(Screenshot grounding data)
══════

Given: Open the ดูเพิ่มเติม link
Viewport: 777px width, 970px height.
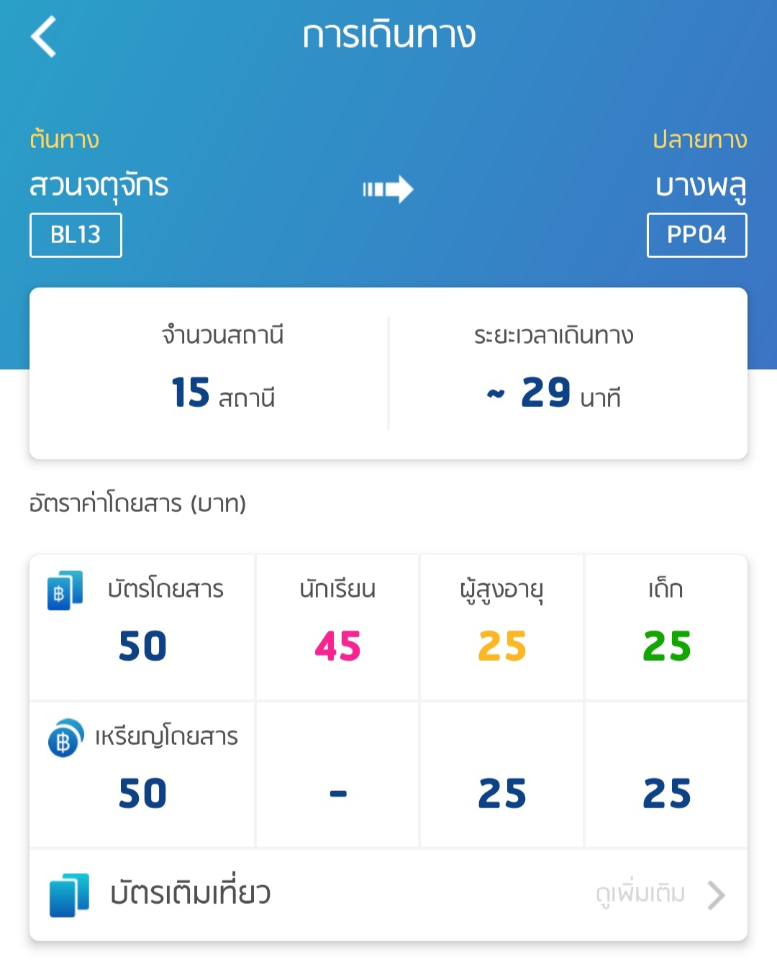Looking at the screenshot, I should point(640,894).
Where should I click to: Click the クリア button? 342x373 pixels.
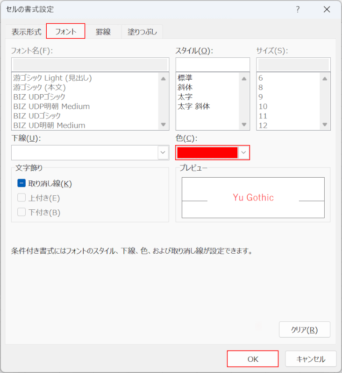[x=304, y=330]
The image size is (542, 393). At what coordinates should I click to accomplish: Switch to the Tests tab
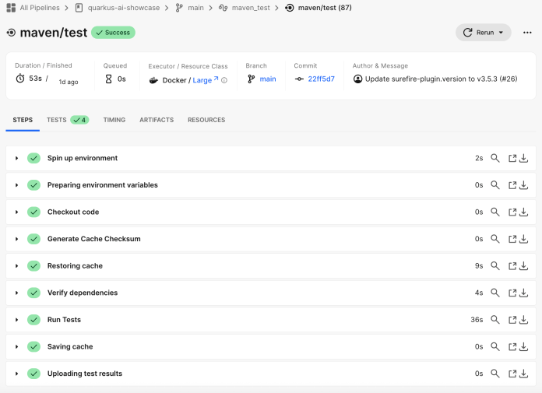pos(67,120)
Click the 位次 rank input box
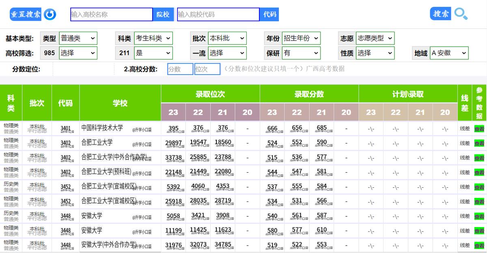487x253 pixels. point(207,69)
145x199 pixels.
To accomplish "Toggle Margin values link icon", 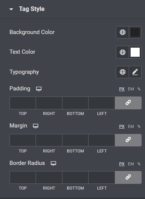I will tap(128, 140).
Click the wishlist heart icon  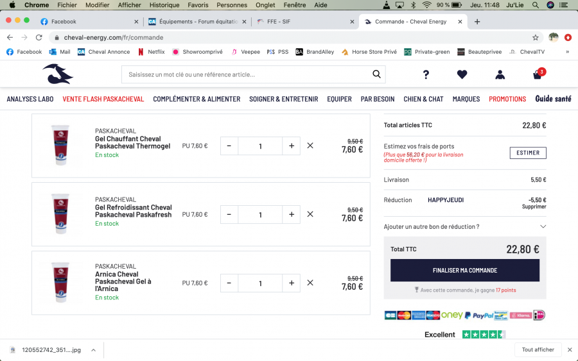462,75
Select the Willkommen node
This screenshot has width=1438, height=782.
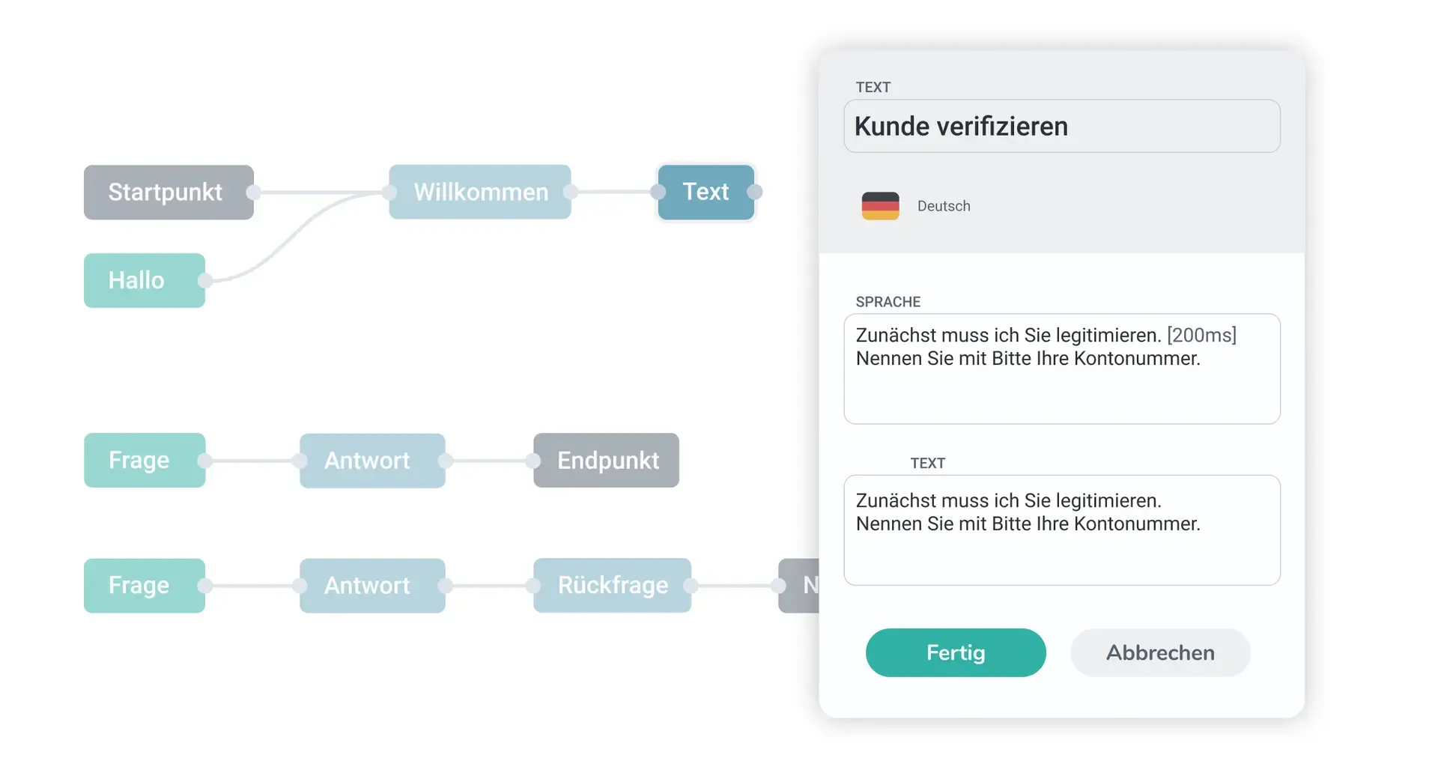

══════

**The task**. The lines above starting at the one that holds "Where should I" and ending at the one that holds "145x199 pixels." are to be written out exactly, ends included, and no pictures are to be copied.

**Output for this exercise**.
Where should I click to: Click the クリア button? 342x373 pixels.
[x=304, y=330]
The image size is (542, 393). At what coordinates should I click to accomplish: Switch to the Tests tab
pos(67,120)
Click the 位次 rank input box
487x253 pixels. point(207,69)
145x199 pixels.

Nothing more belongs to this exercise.